Case Study - TreeLink in California
The Althea technology and platform is a powerful set of composable tools for building networks in even the most challenging environments. Components like a flexible billing system, automatic revenue share system, smart routing and monitoring are like “broadband legos” for building networks virtually anywhere.
In 2020, that’s exactly what Thomas Spellman needed for his rural community in Nevada County, nestled in the Northern California mountains. Nevada City is a small town of roughly 3,500 people with hills, valleys and tall pine trees.
The Challenge:
Build a broadband network for a community of 3,500 people with very few alternatives.
Initial Capital: $10,000
Terrain: Rugged, tall trees, hills & valleys
The Solution:
Althea Platform
Medium: Fixed wireless solutions from Ubiquiti
Network Operator: Yuba Village Internet LLC, d.b.a. TreeLink, a private small business
Users and Relays: 146 total users, with 26 Relays
Althea is medium agnostic, and Thomas chose a fixed wireless solution for the initial build out, which provided flexibility and allowed for resilient and redundant failover as well as an agile build to the outlying areas of the network. In a legacy network, central towers would provide one point of coverage to the area. These towers are often expensive and don’t provide adequate coverage in challenging topology, like rural Nevada county.
With Althea, many homes, farms and businesses can become relays (hosted broadcasting antennas) and Althea’s payment system pays them for contributing to the network. Similar to a distributed solar system, which pays users for providing solar energy back on the grid by measuring and remitting credit, Althea’s smart and price aware routing protocol, measures the amount of data forwarded through the relay antenna and compensates the relay host automatically in micro-transactions. Some relays in the TreeLink network are able to offset their internet costs and even earn extra money.

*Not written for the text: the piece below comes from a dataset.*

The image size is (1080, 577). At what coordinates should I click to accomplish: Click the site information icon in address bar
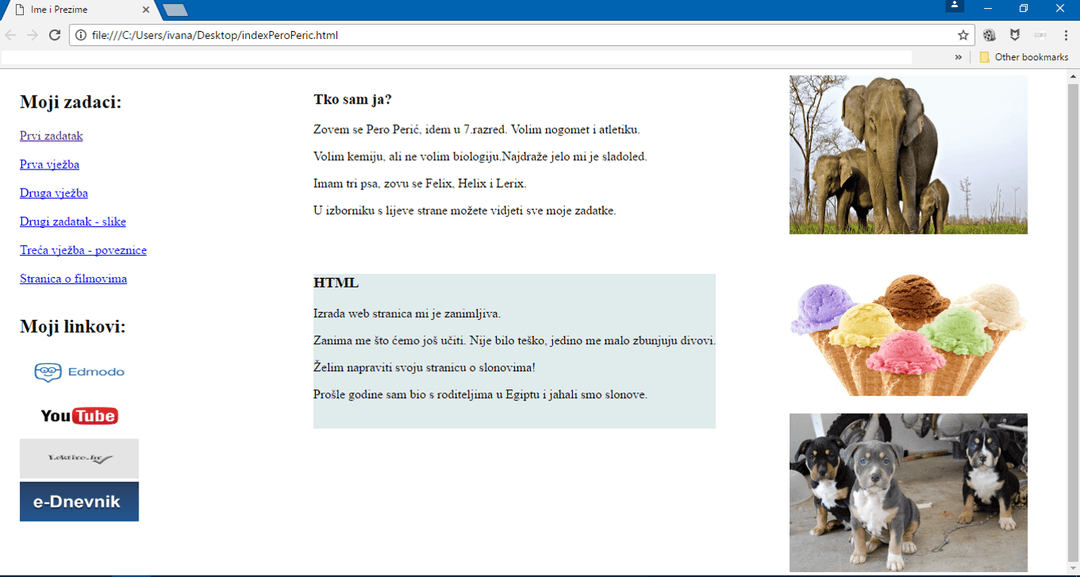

This relay system made it possible to build into hard to reach areas, and easy for the network operator, TreeLink, to negotiate roof leases without having to worry about sending payments to each relay, or manually calculate profit shares.
This also added flexibility to the capital needed to build out the network. Because the infrastructure of the network’s billing is separate from the customer service and governance layers, many unique funding mechanisms can be used. Each user and relay pays for and owns the equipment needed to be part of the network, so a large initial investment wasn’t needed; the network grew organically, according to the needs of the community. When ATT DSL began shutting down older connections, TreeLink was there and able to rapidly expand to meet the needs of the community.
Thomas did have a tech background, but not experience with building ISPs, so he was looking for an easy-to-use solution that met the needs of the rural community, both from a technological and economical perspective.
I chose Althea mainly for the integrated metering and micropayment billing, as well as the smart throttling and secure VPN. These features in every Althea router made it easy to build a mesh network of neighbors helping neighbors. Another primary reason is because it's open source, which allows me to fix problems if needed, but the dev team has been great at continually evolving the system. Last but not least, Althea's customer support has made it possible for me to focus on maintaining the network without needing to hire extra support staff. - Thomas Spellman, TreeLink
The Althea platform made it easy to not only build a network in this agile way, but also to monitor and maintain a diverse set of networking hardware from one platform. From the Althea Operator Tools dashboard, the network operator can monitor a variety of metrics related to network health, equipment temperature, link performance,and perform troubleshooting and maintenance. Because Thomas’ network is maintained by just him and another technician, it was important that the platform selected was easy to learn and also made it possible to operate and fix the network remotely.
As the network expands, Thomas plans to work with a community fiber network, Northern Sierra Broadband, and the open access Althea infrastructure will interconnect. He’ll also be deploying CBRS in the non-line-of-sight areas.